Neostradzie, usłudze stacjonarnego dostępu do Internetu sprzedawanej przez największego operatora na rynku, towarzyszy od wczoraj Neostrada Fiber, w ramach której sprzedawane będą łącza internetowe o szybkości pobierania danych 40 i 80 Mb/s. To parametry konkurencyjne wobec oferty sieci kablowych, takich jak Multimedia, UPC Polska czy Aster.
Nowe usługi TP to kolejny, po październikowej obniżce cen Neostrady o 20 – 25 proc. twardy orzech do zgryzienia dla konkurencji. Operatorzy, z którymi rozmawiała „Rz", nie chcieli komentować oferty konkurencji, ale wskazywali na jej ograniczony zasięg.
Szybsza Neostrada jest dostępna w lokalizacjach, gdzie TP dysponuje światłowodami i odpowiedniej jakości kablami miedzianymi, którymi dane popłyną do domów klientów na ostatnim etapie połączenia.
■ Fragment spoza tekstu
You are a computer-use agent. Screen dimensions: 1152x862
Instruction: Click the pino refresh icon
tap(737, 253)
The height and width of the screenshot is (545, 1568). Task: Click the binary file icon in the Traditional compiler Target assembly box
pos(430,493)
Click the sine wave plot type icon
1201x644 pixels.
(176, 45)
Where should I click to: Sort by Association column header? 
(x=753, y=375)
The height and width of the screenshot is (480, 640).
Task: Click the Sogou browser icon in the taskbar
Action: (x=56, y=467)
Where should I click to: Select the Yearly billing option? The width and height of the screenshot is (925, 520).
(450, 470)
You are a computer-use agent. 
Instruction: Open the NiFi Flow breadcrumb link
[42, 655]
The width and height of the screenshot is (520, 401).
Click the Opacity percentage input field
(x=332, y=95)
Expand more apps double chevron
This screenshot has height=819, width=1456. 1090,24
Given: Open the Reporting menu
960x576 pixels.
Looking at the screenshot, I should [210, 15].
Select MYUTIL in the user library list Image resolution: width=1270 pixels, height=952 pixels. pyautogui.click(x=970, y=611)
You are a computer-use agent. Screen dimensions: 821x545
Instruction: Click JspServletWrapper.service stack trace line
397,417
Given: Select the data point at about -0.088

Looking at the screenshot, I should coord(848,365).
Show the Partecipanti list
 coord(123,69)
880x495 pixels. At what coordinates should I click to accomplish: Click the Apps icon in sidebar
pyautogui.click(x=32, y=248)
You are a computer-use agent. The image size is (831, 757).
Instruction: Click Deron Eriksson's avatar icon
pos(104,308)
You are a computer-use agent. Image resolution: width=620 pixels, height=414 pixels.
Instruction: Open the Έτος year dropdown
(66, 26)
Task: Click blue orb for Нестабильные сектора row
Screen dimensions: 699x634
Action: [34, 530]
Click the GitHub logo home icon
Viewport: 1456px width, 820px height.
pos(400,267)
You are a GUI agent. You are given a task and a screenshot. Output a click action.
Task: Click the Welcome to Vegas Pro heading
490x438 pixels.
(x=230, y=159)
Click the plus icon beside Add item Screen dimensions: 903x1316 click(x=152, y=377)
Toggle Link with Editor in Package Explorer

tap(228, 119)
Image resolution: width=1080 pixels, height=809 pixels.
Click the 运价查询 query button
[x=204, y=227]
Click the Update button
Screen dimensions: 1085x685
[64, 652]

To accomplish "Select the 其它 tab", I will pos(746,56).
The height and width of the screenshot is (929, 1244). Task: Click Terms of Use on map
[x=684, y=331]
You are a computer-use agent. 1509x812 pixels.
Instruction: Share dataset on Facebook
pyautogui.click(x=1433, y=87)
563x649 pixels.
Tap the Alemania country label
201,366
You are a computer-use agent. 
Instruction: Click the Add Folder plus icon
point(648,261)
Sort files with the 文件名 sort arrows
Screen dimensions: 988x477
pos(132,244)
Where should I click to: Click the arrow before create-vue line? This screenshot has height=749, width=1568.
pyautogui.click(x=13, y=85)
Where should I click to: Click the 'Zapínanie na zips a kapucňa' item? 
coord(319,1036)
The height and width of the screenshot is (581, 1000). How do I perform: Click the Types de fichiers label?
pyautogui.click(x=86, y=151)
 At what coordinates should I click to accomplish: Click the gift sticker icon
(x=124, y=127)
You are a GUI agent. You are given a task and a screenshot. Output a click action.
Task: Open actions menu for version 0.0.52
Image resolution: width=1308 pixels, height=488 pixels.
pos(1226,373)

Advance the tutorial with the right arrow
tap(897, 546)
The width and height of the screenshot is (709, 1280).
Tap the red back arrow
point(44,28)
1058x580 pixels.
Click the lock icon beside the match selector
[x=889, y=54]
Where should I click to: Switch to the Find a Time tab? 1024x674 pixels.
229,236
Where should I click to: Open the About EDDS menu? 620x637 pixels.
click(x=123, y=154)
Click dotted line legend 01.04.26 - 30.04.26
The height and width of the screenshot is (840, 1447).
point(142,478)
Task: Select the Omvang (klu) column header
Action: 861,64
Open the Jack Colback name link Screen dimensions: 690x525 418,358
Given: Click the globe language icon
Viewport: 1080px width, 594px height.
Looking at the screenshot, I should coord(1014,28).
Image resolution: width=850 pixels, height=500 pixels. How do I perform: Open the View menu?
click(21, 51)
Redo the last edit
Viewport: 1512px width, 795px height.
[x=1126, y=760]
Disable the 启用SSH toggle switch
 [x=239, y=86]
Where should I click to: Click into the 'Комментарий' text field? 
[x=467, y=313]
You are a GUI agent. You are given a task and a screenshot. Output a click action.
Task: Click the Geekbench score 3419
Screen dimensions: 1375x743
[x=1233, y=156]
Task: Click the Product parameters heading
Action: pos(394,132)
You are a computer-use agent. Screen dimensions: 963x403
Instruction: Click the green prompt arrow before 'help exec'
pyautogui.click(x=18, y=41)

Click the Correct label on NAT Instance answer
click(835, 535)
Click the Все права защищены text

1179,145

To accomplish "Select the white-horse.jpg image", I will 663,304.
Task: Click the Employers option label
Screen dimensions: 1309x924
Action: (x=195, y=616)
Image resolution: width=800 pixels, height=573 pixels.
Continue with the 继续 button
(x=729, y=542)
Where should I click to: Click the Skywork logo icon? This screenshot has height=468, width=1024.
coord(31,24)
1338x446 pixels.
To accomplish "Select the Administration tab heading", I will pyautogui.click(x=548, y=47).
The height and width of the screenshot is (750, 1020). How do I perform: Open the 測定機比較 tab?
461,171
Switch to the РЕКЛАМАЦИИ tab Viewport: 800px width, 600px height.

Dziś w zasięgu usługi jest ok. 500 tys. gospodarstw domowych.
Jak zapowiedział Maciej Witucki, prezes TP, do końca roku ta liczba się podwoi. Jak podkreślił, będzie to możliwe dzięki inwestycjom, jakie TP zrealizuje w ramach porozumienia z Urzędem Komunikacji Elektronicznej. Zakłada ono, że operator zbuduje lub zmodernizuje 1,25 mln linii kosztem około 3 miliardów złotych.
Inwestycje w większą dostępność oferty Neostrada Fiber byłyby jednak konieczne nawet bez paktu z UKE. Póki co zasięg nowej usługi to tylko dwie dzielnice Warszawy, Wrocław, Rzeszów, Leszno, Oborniki Śląskie oraz Brwinów i Zielonki pod Krakowem.